--- start of INFORMATION SUPPLIED ---

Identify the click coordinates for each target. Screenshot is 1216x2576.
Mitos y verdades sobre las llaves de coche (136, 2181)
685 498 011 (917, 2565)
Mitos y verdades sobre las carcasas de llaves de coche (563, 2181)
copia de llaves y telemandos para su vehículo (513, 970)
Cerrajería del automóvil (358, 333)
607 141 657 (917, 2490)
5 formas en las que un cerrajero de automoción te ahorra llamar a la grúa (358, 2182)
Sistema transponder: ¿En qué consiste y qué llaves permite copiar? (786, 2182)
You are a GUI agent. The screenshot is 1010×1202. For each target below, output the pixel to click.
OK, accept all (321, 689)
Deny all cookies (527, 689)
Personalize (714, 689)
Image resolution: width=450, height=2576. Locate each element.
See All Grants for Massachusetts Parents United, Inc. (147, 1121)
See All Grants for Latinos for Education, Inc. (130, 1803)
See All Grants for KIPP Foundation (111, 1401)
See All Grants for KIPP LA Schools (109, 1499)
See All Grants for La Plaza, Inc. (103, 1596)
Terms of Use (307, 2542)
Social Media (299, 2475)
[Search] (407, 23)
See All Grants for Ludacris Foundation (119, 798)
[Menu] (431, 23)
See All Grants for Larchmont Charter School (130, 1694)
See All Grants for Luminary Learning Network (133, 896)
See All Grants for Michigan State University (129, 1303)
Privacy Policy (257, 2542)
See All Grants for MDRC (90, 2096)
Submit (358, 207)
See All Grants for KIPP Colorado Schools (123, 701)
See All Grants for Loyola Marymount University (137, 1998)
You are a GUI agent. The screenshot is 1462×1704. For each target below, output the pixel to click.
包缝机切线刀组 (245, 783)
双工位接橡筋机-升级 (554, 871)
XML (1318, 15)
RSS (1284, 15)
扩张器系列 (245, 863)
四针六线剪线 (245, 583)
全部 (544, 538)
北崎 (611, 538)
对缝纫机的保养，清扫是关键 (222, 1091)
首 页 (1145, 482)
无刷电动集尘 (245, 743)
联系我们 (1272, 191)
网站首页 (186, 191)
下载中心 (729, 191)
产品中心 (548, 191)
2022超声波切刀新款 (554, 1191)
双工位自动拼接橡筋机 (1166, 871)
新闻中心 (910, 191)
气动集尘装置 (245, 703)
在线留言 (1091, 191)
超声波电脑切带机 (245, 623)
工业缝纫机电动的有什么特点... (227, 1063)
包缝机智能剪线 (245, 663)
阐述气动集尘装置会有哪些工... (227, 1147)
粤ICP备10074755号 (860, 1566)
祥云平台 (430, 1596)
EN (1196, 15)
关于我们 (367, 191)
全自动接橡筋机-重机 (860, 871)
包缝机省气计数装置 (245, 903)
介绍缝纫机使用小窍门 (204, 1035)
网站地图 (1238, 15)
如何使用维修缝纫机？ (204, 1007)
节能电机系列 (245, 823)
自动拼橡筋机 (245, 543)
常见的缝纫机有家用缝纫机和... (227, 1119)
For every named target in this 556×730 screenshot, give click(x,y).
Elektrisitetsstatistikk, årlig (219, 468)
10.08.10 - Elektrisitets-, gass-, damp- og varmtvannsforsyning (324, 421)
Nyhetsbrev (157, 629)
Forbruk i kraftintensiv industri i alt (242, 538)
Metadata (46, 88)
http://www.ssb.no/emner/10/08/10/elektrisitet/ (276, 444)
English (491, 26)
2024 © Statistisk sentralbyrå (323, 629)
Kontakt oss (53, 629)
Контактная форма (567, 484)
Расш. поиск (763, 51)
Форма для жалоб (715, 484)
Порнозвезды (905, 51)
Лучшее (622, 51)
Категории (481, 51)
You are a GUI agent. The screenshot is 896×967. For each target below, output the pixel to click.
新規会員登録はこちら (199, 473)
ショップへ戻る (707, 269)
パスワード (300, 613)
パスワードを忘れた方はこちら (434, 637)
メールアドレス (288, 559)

--- end of INFORMATION SUPPLIED ---

* [EXERCISE PROMPT]: Retype the listing line for line without changes. Begin at the line that contains "See All Grants for Larchmont" and stop after the line that contains "介绍缝纫机使用小窍门 (204, 1035)".

* [WRITTEN REPLY]:
See All Grants for Larchmont Charter School (130, 1694)
See All Grants for Luminary Learning Network (133, 896)
See All Grants for Michigan State University (129, 1303)
Privacy Policy (257, 2542)
See All Grants for MDRC (90, 2096)
Submit (358, 207)
See All Grants for KIPP Colorado Schools (123, 701)
See All Grants for Loyola Marymount University (137, 1998)
You are a GUI agent. The screenshot is 1462×1704. For each target below, output the pixel to click.
包缝机切线刀组 (245, 783)
双工位接橡筋机-升级 (554, 871)
XML (1318, 15)
RSS (1284, 15)
扩张器系列 (245, 863)
四针六线剪线 (245, 583)
全部 (544, 538)
北崎 (611, 538)
对缝纫机的保养，清扫是关键 (222, 1091)
首 页 (1145, 482)
无刷电动集尘 (245, 743)
联系我们 (1272, 191)
网站首页 (186, 191)
下载中心 (729, 191)
产品中心 (548, 191)
2022超声波切刀新款 (554, 1191)
双工位自动拼接橡筋机 (1166, 871)
新闻中心 (910, 191)
气动集尘装置 (245, 703)
在线留言 (1091, 191)
超声波电脑切带机 (245, 623)
工业缝纫机电动的有什么特点... (227, 1063)
包缝机智能剪线 (245, 663)
阐述气动集尘装置会有哪些工... (227, 1147)
粤ICP备10074755号 (860, 1566)
祥云平台 (430, 1596)
EN (1196, 15)
关于我们 (367, 191)
全自动接橡筋机-重机 (860, 871)
包缝机省气计数装置 (245, 903)
介绍缝纫机使用小窍门 (204, 1035)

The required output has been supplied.